(Short task A)
In the 1972 album reviews, what reason does the Record World review give for calling Tina Turner a first class writer? Answer in one to three sentences.

(Selected passage)
* BEGIN *

Record World (July 8, 1972): "With the release of this album, Tina Turner is now fully confirmed as a first class writer. Ms. Dynamite has penned all tunes save for the Lennon-McCartney 'She Came In Through the Bathroom Window.' Title track should have done better as a single."

Billboard (July 15, 1972):The Turners have another top flight album here especially in the driving numbers, such as "If You Can Hully Gully (l Can Hully Gully Too)" and Lennon-McCartney's "She Came in Through the Bathroom Window." Nine of 10 tunes are Tina's own compositions. Other cuts by this always exciting act include "Bolic," "You Better Think of Something," "Black Coffee" and the title single.

* END *

(Entries for locating displayed items)

* BEGIN *

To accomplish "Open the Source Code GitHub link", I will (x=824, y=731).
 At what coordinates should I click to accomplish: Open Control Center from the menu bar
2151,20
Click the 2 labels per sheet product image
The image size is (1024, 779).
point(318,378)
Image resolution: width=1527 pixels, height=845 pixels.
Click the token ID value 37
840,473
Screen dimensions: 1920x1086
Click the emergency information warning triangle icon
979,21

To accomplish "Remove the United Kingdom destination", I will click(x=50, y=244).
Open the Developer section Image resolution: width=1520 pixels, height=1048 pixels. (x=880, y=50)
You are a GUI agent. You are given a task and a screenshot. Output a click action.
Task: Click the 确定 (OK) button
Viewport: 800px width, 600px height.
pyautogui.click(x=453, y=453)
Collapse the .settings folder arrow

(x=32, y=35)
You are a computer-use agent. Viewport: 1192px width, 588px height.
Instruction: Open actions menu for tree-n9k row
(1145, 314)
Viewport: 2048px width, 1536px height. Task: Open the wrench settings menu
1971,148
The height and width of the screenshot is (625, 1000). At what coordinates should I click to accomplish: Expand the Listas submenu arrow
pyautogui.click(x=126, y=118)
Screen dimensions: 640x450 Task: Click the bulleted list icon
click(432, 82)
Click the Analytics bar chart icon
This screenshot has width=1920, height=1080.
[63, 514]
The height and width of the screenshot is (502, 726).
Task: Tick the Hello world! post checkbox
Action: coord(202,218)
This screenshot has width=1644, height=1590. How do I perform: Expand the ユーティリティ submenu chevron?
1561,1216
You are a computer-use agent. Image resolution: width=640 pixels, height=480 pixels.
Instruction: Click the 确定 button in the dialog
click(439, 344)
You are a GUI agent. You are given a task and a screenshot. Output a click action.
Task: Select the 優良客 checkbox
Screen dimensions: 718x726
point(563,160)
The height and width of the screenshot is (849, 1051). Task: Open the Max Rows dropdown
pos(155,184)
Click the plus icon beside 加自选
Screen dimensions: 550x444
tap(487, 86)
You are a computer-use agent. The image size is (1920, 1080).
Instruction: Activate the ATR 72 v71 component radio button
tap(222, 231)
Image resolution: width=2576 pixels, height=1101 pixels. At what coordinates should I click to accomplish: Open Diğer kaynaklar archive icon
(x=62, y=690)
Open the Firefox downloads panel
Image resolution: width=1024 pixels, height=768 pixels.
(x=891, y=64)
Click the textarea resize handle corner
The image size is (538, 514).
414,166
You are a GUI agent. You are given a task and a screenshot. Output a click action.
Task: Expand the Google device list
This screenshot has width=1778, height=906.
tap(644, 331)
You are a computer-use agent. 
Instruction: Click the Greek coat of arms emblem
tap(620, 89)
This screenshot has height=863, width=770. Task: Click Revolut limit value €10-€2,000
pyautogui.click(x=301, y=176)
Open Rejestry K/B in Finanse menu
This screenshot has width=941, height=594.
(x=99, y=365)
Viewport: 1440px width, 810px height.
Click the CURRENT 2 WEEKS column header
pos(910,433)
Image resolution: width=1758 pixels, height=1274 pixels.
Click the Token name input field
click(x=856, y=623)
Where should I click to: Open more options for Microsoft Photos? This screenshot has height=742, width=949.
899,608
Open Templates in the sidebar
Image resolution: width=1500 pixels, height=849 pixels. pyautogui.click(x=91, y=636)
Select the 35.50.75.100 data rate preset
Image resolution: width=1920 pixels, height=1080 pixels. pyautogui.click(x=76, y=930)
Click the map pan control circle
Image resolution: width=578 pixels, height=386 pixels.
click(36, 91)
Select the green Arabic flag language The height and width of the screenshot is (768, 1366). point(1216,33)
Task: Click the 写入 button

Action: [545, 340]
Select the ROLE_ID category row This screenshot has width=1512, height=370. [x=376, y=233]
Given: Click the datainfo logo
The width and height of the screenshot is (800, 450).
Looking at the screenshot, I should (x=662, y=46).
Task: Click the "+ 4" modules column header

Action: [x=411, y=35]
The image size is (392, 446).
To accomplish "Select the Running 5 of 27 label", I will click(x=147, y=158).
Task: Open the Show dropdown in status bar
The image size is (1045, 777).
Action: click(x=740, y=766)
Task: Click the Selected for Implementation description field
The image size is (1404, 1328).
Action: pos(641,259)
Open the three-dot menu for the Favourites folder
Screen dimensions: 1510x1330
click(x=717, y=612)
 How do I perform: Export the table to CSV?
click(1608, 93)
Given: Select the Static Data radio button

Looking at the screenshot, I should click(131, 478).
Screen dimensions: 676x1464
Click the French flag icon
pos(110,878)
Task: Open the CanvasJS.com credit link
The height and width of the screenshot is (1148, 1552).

* END *

(Short task B)
Present the entries from the line containing "You are a computer-use agent. Image" down to the line containing "point(563,160)", both included, as a two-column CSV with the columns instruction and click. Give one row per entry, with its text under instruction and its answer under click, each in one quoted field and with line breaks replaced by spaces.

(Exercise solution A)
Record World calls her a first class writer because she wrote every song on the album except the Lennon-McCartney "She Came In Through the Bathroom Window."

(Exercise solution B)
instruction,click
"You are a computer-use agent. Image resolution: width=640 pixels, height=480 pixels. Instruction: Click the 确定 button in the dialog","click(439, 344)"
"You are a GUI agent. You are given a task and a screenshot. Output a click action. Task: Select the 優良客 checkbox Screen dimensions: 718x726","point(563,160)"